Exercise prompt
All of the entries should be restated word for word, but without their pictures.

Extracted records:

┄┄┄┄┄┄

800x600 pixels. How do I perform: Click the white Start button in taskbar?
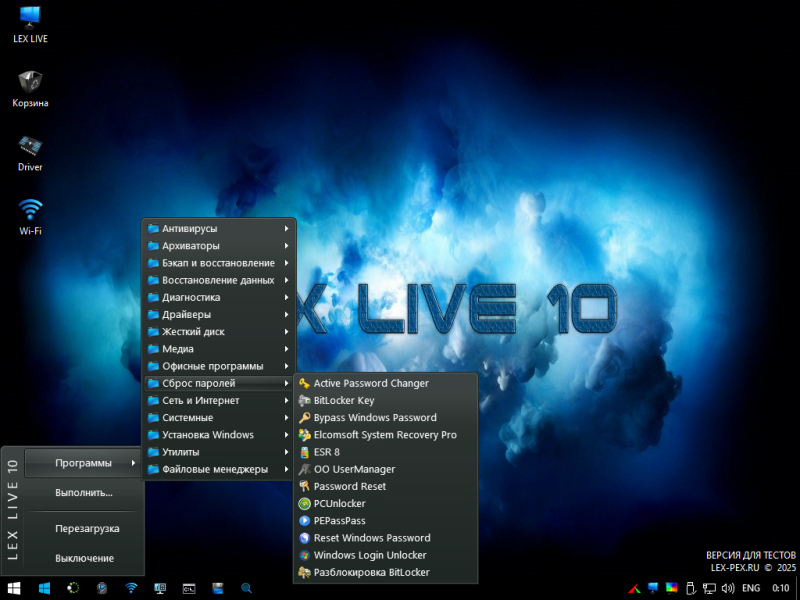coord(15,588)
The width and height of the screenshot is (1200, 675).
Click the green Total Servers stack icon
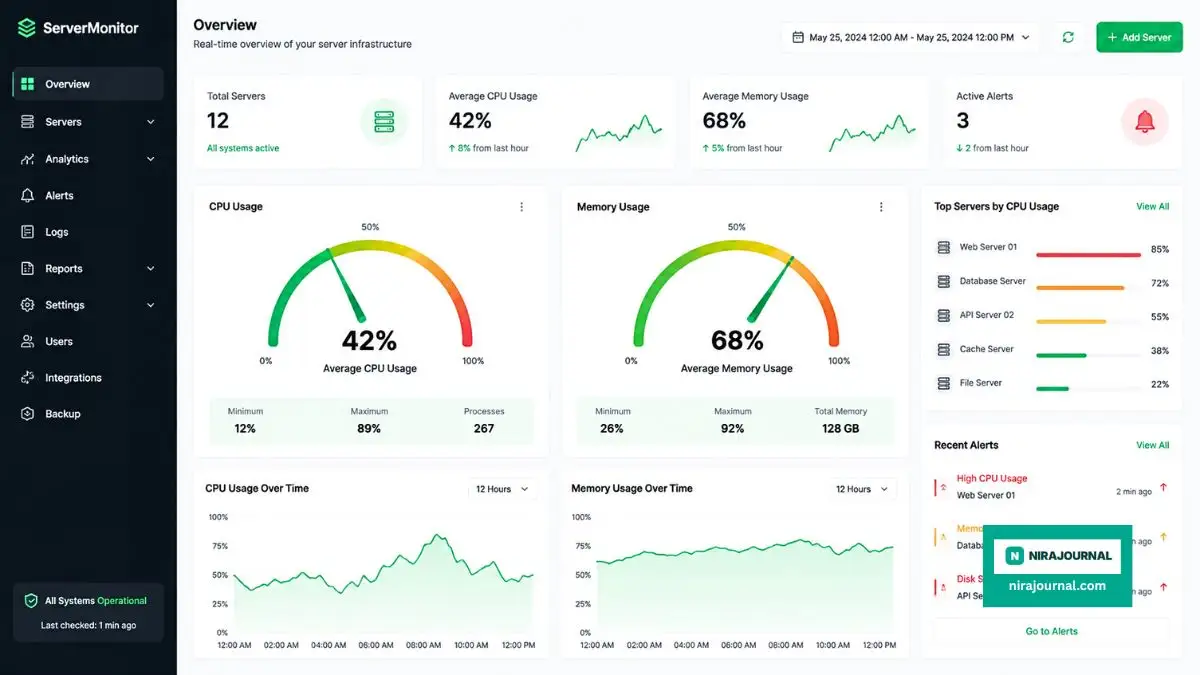pyautogui.click(x=384, y=122)
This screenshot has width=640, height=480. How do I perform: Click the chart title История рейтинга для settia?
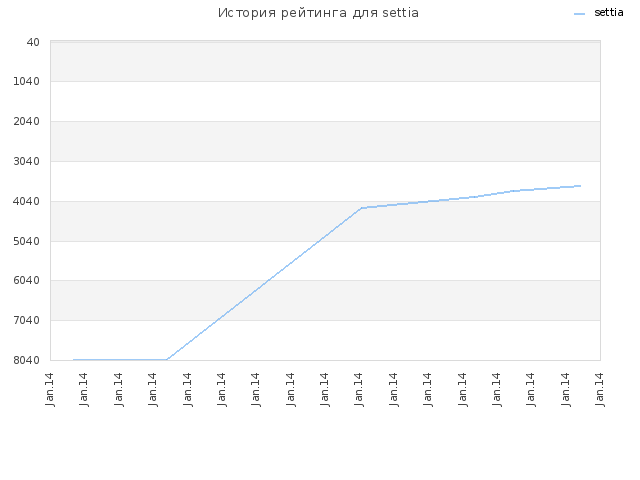[x=318, y=13]
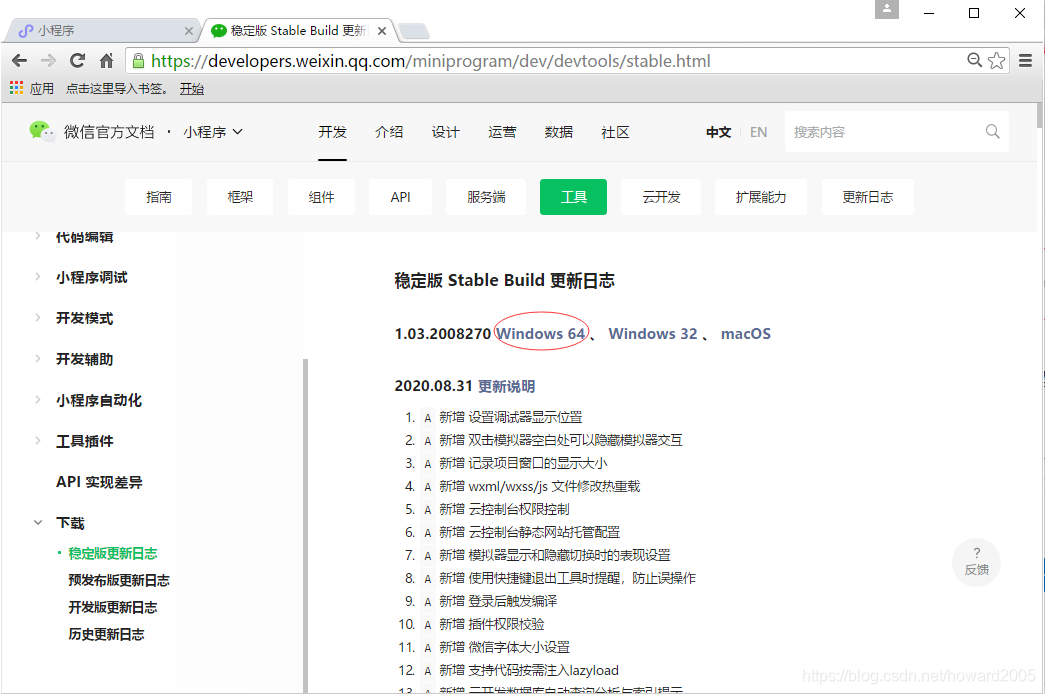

┄┄┄┄┄┄

Solution below
800x600 pixels. How do I perform: Click the white Start button in taskbar?
coord(15,588)
The width and height of the screenshot is (1200, 675).
Click the green Total Servers stack icon
pyautogui.click(x=384, y=122)
This screenshot has width=640, height=480. How do I perform: Click the chart title История рейтинга для settia?
[x=318, y=13]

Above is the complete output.